(RECORDED INFORMATION)

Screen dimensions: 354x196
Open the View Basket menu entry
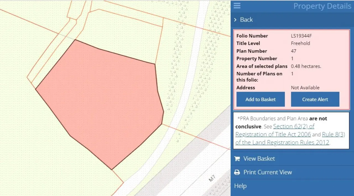click(x=259, y=159)
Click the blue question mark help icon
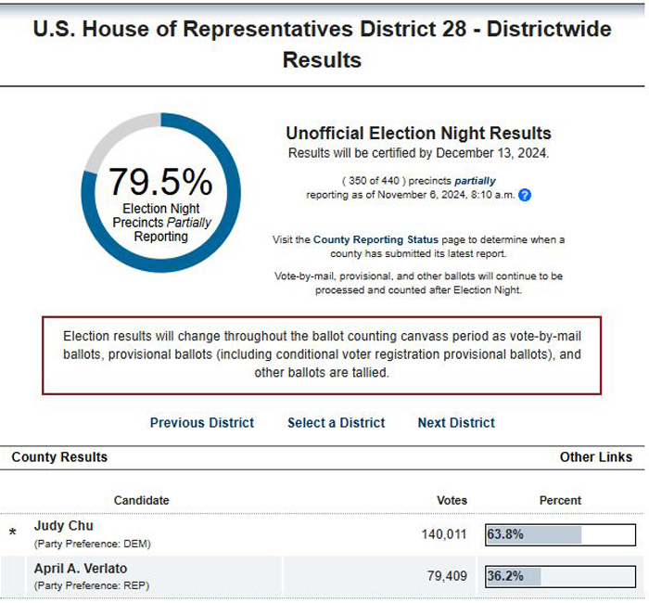 point(525,195)
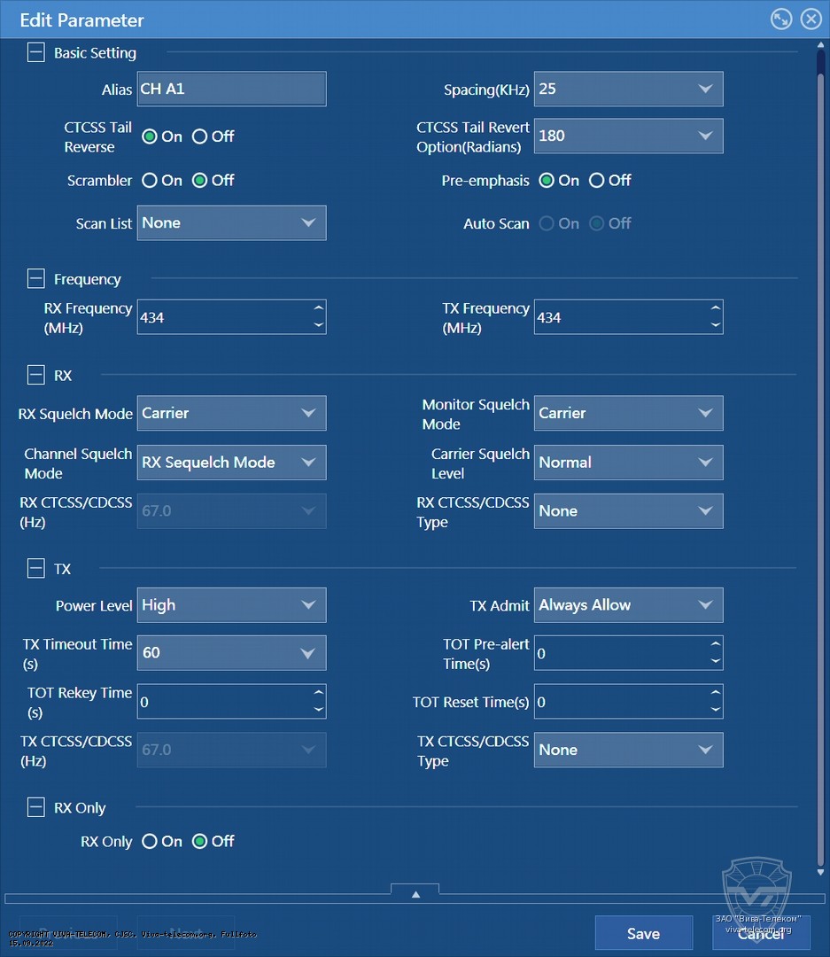Viewport: 830px width, 957px height.
Task: Click the vertical scrollbar on the right
Action: coord(820,443)
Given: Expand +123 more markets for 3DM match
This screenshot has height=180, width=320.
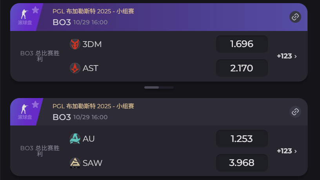Looking at the screenshot, I should pos(287,56).
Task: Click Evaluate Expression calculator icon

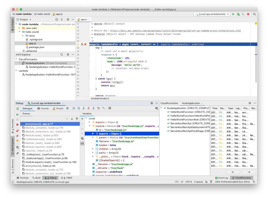Action: 110,108
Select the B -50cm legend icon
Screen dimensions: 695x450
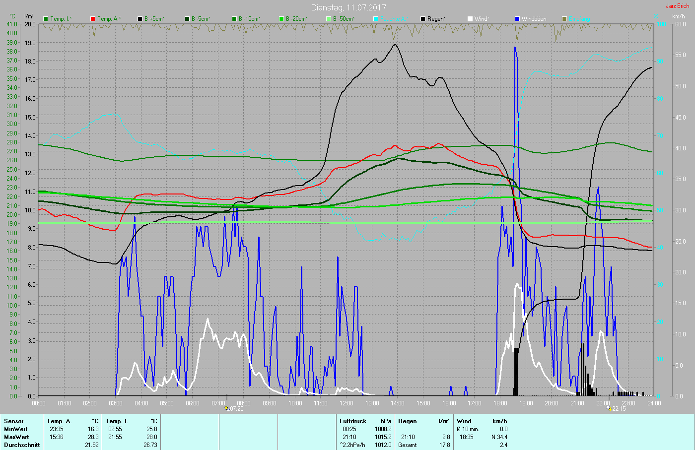pyautogui.click(x=329, y=19)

(End RECORDED INFORMATION)

◆ EXERCISE GOAL
Restate exactly the lines that start at the "Given: Expand +123 more markets for 3DM match" line and end with the last line of the material above, leaving out the pictures.

◆ OUTPUT BELOW
Given: Expand +123 more markets for 3DM match
This screenshot has height=180, width=320.
Looking at the screenshot, I should pos(287,56).
Task: Click Evaluate Expression calculator icon

Action: 110,108
Select the B -50cm legend icon
Screen dimensions: 695x450
pyautogui.click(x=329, y=19)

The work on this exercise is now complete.